Berlin Wenn die Bundeswehr künftig im Einsatz das Instrument des Cyberangriffs aus ihrem Werkzeugkasten zieht, könnte das so aussehen: Zunächst forschen die Soldaten den Feind im Internet aus und hören ihn ab. „Dann könnte in einem bestimmten Moment der Gegner (...) isoliert werden, dass er sich mit seiner Zentrale nicht mehr kurzschließen kann, indem man die Kommunikation stört“, schildert Rüstungsstaatssekretärin Katrin Suder das fiktive Szenario.

Danach würde eine Einheit des Heeres eingreifen und sich – dann wieder ganz analog – dem Gegner widmen. Zuständig für die Führung der Internet-Krieger wird das Cyberkommando der Bundeswehr sein, das Verteidigungsministerin Ursula von der Leyen am Mittwoch in Bonn in Dienst stellt.

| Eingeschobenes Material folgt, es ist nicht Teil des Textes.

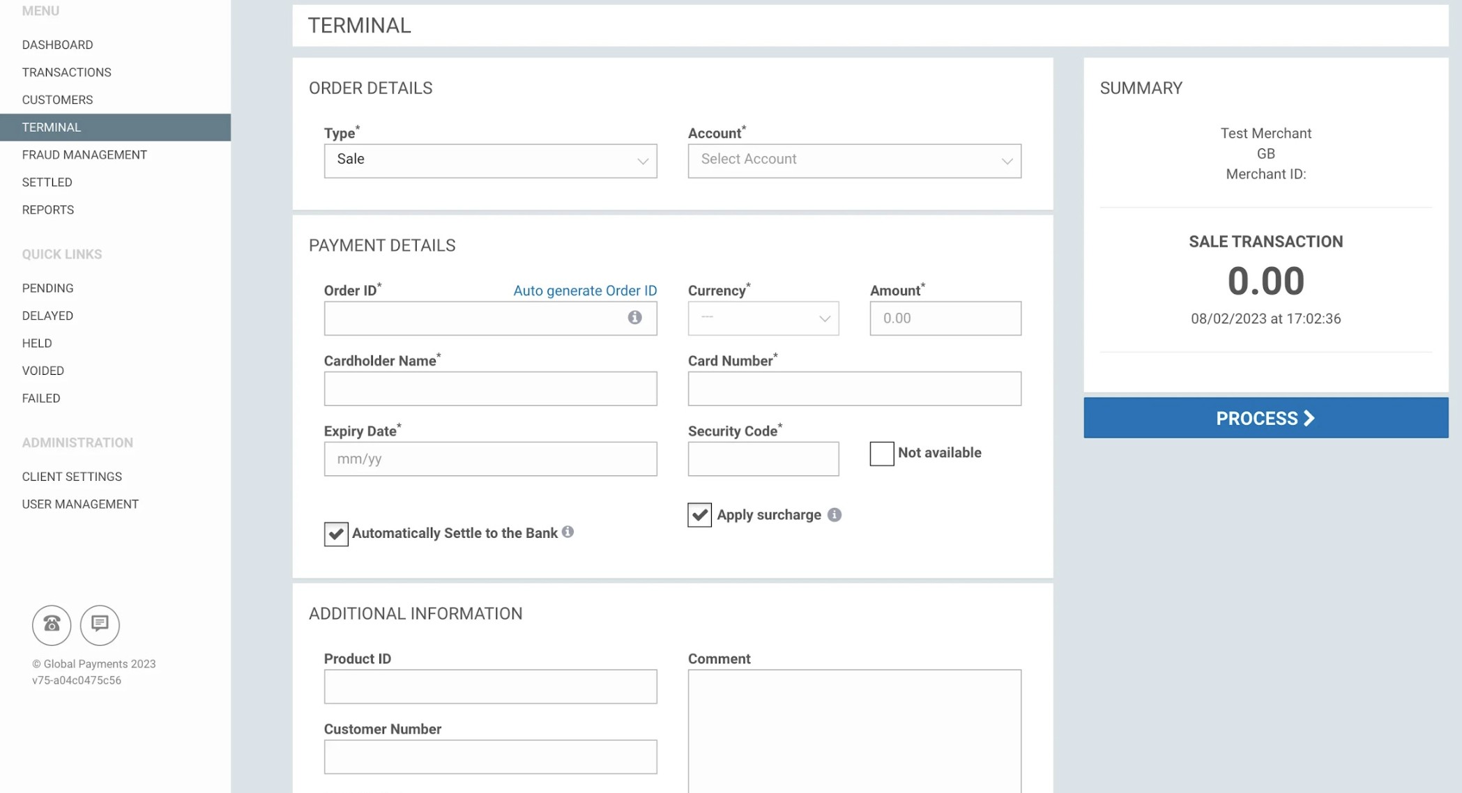Toggle the Apply surcharge checkbox

(x=699, y=515)
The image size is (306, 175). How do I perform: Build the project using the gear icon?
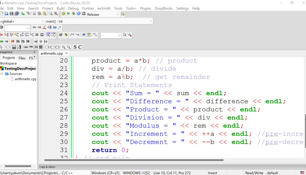(x=63, y=14)
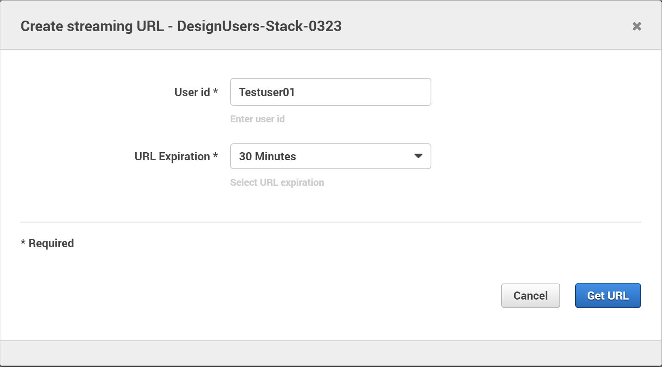The width and height of the screenshot is (662, 367).
Task: Close the Create streaming URL dialog
Action: tap(637, 26)
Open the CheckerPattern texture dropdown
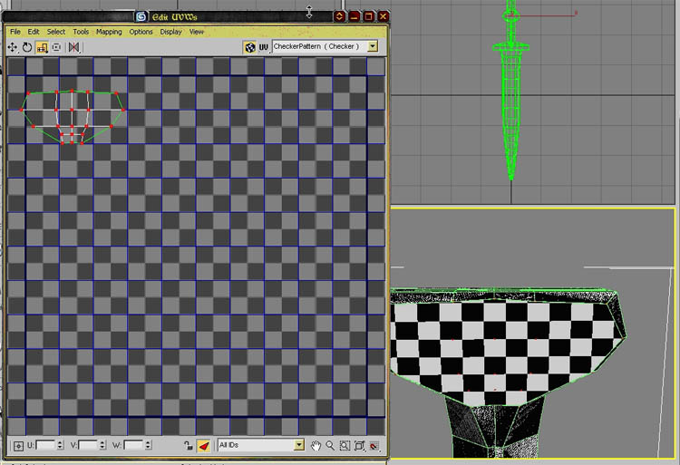680x465 pixels. pos(373,46)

Dem Kommando, das nahe der neuen Zentrale des zivilen Bundesamtes für Sicherheit in der Informationstechnik (BSI) angesiedelt ist, werden zunächst 260 Soldaten angehören. Bis 2021 sollen ihm nach und nach weitere 13.500 Soldaten und 1500 zivile Mitarbeiter unterstellt werden.

Eine ihrer Hauptaufgaben wird der Betrieb und Schutz der Bundeswehr-IT sein, die zu den größten Computernetzen in Deutschland zählt und damit staatliche wie private Hacker anzieht. Allein in den ersten neun Wochen des Jahres seien die Bundeswehr-Rechner mehr als 284.000 Mal Ziel von Cyber-Attacken gewesen, sagte der Chef des Cyber-Kommandos, General Ludwig Leinhos, der „Bild“-Zeitung.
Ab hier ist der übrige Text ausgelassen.